For a basic overview: http://en.wikipedia.org/wiki/Paraccel
As for the rest of the article, it feels like a basic Data Warehousing 101 re-discovered. It should have been titled "Analytics: Back To The Future" :-)
How much time and money would have been saved learning Database Theory/SQL/Data Warehousing/Dimensional Modeling instead of cramming everything into an unstructured data-store?
And even for moderate data sizes (10+ GB per table), row store DBs tend to become painful. This is especially true when you need to support ad-hoc reporting queries, since the usual technique of matching your schema, indexes, and queries won't be effective any more. With true ad-hoc reporting, your only hope becomes lots of shallow indices rather than ones tuned to a particular query.
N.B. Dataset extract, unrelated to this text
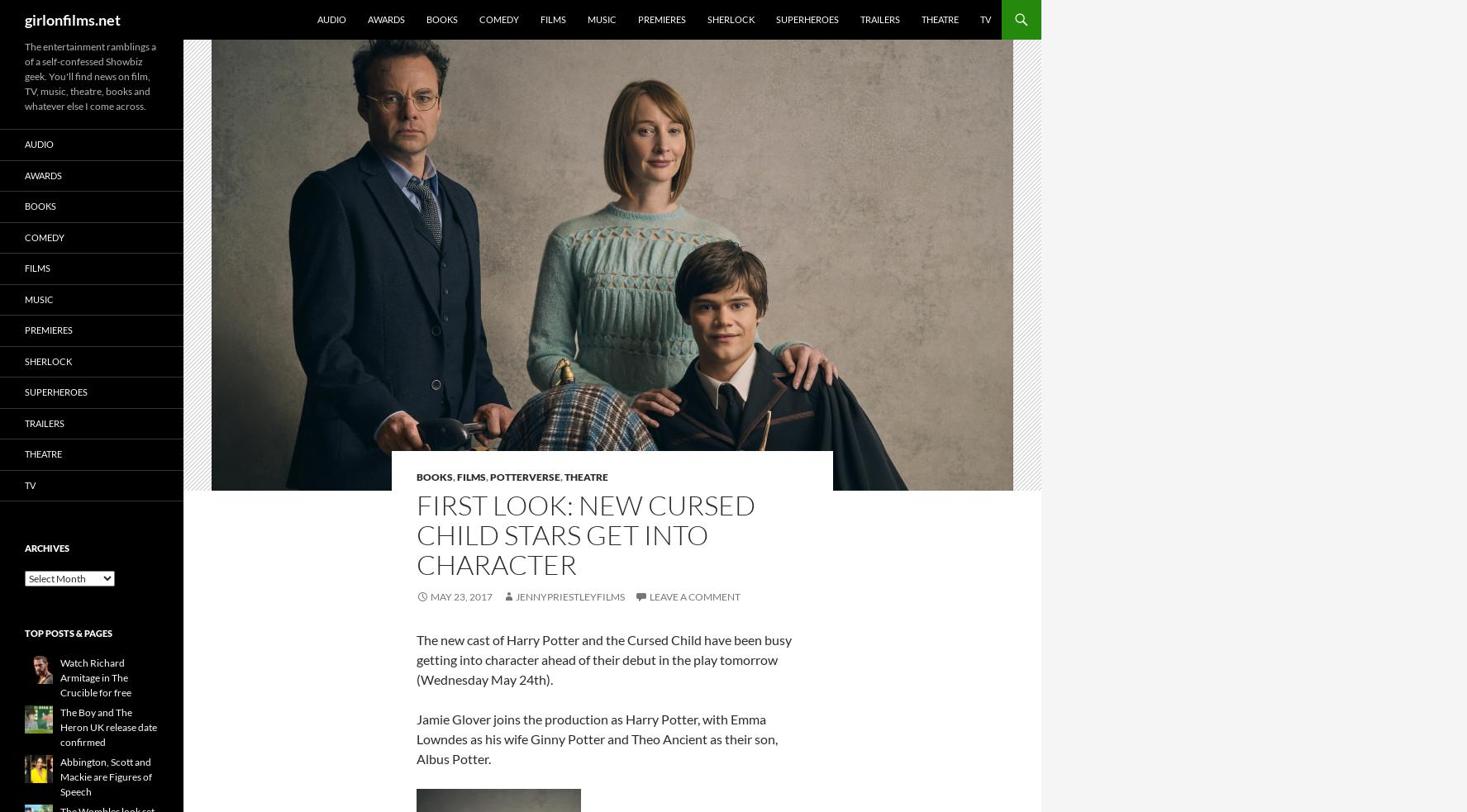  Describe the element at coordinates (569, 596) in the screenshot. I see `'jennypriestleyfilms'` at that location.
It's so exhausting to hear how much smarter you are and if we just educated ourselves we would realise the error of our ways. People who choose the technologies aren't stupid or masochistic. They understand their use case and the fact is that there are plenty of situations where SQL is suboptimal.
This weekend I loaded 2 billion rows from S3 both ways:
- From a single gzipped object: 4 hours 42 minutes
- From 2000 gzipped slices of 1M rows each: 17 minutes
(Loading from gzipped files is considerably faster, in addition to saving S3 charges.)
The article notes that choice of distribution key is critical. I'd add that choice of sort key is equally important. In my testing, a better sort key improved compression from 1.5:1 to 4:1, and also made common queries 5x faster.
Unfortunately, you only get one dist key and one sort key per table, so less common queries could get slower.
The OP's cluster is a 16-node hs1.xlarge cluster (has 3 spindles per node). There's actually a more powerful node-type hs1.8xlarge which has 24 spindles on each node. More info: http://aws.amazon.com/redshift/pricing/
So it's not fair to compare Redshift performance to your Vertica cluster unless the hardware is similar.